Allocation of water to consumptive uses
Regional councils are responsible for granting resource consents in New Zealand. These consents are generally required before surface water or groundwater may be removed for irrigation, drinking water supply, industrial and manufacturing works, and other activities. Smaller volumes of water, such as for low-level home supply, can also be allocated through permitted activity rules under councils’ regional plans.
The consent process, which is generally set up through regional plans, is also known as ‘the allocation of freshwater’. It can determine both the maximum volume of water that may be taken, and the maximum rate at which water may be taken.

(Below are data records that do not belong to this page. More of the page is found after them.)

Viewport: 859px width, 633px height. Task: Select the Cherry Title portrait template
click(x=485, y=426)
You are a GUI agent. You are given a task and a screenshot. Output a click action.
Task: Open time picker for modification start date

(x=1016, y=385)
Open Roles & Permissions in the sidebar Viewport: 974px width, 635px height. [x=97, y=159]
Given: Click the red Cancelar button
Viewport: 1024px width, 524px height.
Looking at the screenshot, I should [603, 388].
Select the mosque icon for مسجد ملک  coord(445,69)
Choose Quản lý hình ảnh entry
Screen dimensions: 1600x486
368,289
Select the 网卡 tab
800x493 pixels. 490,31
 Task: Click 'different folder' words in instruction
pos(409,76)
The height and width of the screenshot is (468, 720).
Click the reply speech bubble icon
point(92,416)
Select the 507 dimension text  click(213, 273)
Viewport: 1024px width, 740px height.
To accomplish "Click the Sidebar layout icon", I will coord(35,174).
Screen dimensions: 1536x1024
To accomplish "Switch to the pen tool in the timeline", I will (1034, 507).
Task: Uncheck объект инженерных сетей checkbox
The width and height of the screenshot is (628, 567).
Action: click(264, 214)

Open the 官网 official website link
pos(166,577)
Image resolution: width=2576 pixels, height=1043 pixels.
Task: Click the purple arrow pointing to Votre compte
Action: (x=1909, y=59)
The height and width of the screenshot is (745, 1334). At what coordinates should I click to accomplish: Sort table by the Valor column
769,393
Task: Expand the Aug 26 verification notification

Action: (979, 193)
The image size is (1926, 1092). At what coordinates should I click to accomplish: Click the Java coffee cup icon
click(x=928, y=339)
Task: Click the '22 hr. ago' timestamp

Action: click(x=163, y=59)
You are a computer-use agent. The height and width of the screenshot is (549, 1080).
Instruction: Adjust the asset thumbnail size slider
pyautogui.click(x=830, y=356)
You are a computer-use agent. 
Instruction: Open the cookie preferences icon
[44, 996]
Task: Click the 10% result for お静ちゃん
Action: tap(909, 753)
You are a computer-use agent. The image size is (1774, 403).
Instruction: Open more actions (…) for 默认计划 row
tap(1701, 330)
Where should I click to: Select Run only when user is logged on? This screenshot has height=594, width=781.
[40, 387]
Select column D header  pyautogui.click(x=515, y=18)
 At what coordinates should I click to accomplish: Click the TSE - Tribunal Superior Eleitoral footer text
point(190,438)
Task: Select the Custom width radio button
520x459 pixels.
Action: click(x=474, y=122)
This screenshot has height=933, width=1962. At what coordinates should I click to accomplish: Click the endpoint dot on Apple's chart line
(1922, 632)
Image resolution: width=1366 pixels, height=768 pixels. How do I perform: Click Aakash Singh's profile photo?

The allocation indicator in this report assesses consumptive water use only (that is, water that is taken from a river, lake, or aquifer, and not returned directly to that source). Allocation of water for hydro-electric power generation is not a consumptive use, although hydro-electric schemes can significantly alter the pattern of water flow in rivers and lakes.
Limitations of the indicators
While the indicators for freshwater provide an overview of the quality and level of allocation in New Zealand, they do not provide a complete picture of the health of the freshwater resource. The indicators do not include several other pollutants that can affect water quality, such as herbicide and pesticide residues, dissolved metals, pharmaceuticals, and hydrocarbons (although some information on metals and pesticides in groundwater is presented in the section ‘Current state and trends’ later in this chapter).
The indicators also do not cover many aspects of freshwater ecosystem health, such as the type and abundance of fish and aquatic plants. While many regional councils undertake such monitoring as part of their freshwater management programmes, data is not yet readily available for this to be reported at the national level. Some aspects of freshwater biodiversity, including the distribution of native and invasive (introduced) aquatic animals and plants, are discussed in chapter 12, ‘Biodiversity’.
Similarly, while many councils and other agencies monitor changes in water quantity (river and groundwater flows) in New Zealand, this data is not yet readily available for national reporting. Therefore, the indicator for water quantity focuses on demand (allocation).